P K McCary’s “Black Bible Chronicles” series was published in the States in 1994. Volume one, From Genesis to the Promised Land
, was an “urban” retelling of the Old Testament. Volume two, the New Testament, has the zestier title of Rappin’ With Jesus - The Good News According to the Four Brothers
[Jesus said:] “You brothers kill me, you really do. Don’t go ‘round talkin’ bout what a brother is or isn’t doing when you might not be so hot yourself. How you gonna tell another brother how he should be doing something when you ain’t doing nothing yourself?”
… Then Pilate asked, “What am I gonna do with Jesus?”
And the crowd yelled, “Waste the dude. Waste him!”
… In His hand they put a reed and pretended to bow down before him.
“Hey, King Jesus. What’s up, man?”
And it was on. They spit on Him and pushed and shoved Him. They beat Him upside the head and cursed Him, too. After they had big fun, they took Jesus out to kill Him.
… The angel was so bright it was breathtaking. His threads were whiter than snow. It spooked the stuffings out of the guards so that they fainted like dead men.
The angel spoke calmly to the two sisters. “Hey, don’t go getting yourself outta whack, ‘cuz I know you came to see Jesus, but he ain’t here. No, ma’am.”
The Glasgow Gospel
, by Jamie Stuart, was published in 1992:
Meantime Peter was sittin oot in the courtyard. An this burd comes up tae him an says, “Wir you no a pal o that Jesus, the man fae Galilee?”
“Don’t know whit ye’re bletherin aboot,” said Peter.

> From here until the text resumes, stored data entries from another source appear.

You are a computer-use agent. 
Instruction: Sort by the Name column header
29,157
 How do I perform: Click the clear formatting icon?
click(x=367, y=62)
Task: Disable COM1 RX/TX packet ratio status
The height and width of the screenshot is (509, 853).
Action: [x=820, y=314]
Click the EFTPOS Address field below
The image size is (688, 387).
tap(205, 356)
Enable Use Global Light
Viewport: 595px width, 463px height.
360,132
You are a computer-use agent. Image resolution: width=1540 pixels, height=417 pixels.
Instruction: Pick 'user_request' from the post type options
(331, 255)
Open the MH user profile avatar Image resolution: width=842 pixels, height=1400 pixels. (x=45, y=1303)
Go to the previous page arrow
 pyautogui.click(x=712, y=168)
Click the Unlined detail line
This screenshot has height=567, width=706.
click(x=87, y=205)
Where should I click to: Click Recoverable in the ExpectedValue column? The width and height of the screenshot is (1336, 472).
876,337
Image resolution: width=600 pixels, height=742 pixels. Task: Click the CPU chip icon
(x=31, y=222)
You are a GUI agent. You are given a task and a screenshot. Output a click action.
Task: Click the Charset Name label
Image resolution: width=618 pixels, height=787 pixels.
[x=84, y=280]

Then he went oot inty the porch an anither lassie spots him, an she cries tae the folk staunin aroon, “See this yin here? He wis alang wi that Nazarene!”
Wance mair Peter denied it an swore at them, “Ah’ve telt ye—ah dinna ken the man!”
But mair o the folk thought for a bit an said tae Peter, “Jist haud oan a minute, by the way. Ye are so wan o them wi that Jesus—for the wey ye speak gies ye away!”
Peter sterted tae curse at them, “Ah’m telling ye the truth—ah dinna ken that man!”
Jist then a cock began tae craw an Peter wis minded whit Jesus had telt him, “Afore the cock craws ye’ll deny me three times.”
Big an aw as he wis—Peter crept outside—an began tae greet.
Rob Lacey’s The Street Bible
—swiftly republished as The Word on the Street
, possibly after complaints—was the latest attempt in 2003 to divest the Bible of any of the poetry that had helped fix its salient points in the minds of the faithful and instead make it “understandable” and “relevant” to “modern” people. This meant employing an inexplicably over-eager, bouncy writing style:
First off, nothing. No light, no time, no substance, no matter. Second off, God starts it all up and WHAP! Stuff everywhere! The cosmos in chaos: no shape, no form, no function – just darkness… total. And floating above it all, God’s Holy Spirit, ready for action.
Day one: then God’s voice booms out, “Lights!” and, from nowhere, light floods the skies and “night” is swept off the scene. God gives it the big thumbs up, calls it “day”.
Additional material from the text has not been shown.